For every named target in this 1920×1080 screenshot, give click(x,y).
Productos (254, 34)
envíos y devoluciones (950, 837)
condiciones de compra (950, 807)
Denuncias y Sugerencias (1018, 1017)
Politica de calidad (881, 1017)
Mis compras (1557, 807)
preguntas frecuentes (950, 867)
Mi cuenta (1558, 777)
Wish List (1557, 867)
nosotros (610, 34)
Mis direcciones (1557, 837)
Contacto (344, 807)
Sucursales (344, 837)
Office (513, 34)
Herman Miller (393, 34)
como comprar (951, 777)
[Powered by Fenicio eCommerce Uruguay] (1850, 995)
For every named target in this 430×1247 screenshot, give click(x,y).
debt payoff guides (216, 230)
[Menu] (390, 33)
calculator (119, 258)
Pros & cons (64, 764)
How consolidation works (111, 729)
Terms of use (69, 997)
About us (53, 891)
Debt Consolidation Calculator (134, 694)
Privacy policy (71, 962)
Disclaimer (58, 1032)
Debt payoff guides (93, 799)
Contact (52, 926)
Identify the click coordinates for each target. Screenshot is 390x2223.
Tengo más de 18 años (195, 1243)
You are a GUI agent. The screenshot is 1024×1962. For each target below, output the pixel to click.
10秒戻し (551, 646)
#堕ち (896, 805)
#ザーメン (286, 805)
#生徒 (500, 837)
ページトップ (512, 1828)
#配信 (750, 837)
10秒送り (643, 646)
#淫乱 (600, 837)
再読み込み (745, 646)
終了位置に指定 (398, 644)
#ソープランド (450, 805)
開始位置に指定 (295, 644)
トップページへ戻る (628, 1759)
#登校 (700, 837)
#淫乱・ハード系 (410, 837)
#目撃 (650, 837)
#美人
──────────────────────────────
▶ [Task directions]:
Each line in the listing above that includes "give" is to be copied.

▶ [Written solution]:
For every named target in this 1920×1080 screenshot, give click(x,y).
For every named target in this 430×1247 screenshot, give click(x,y).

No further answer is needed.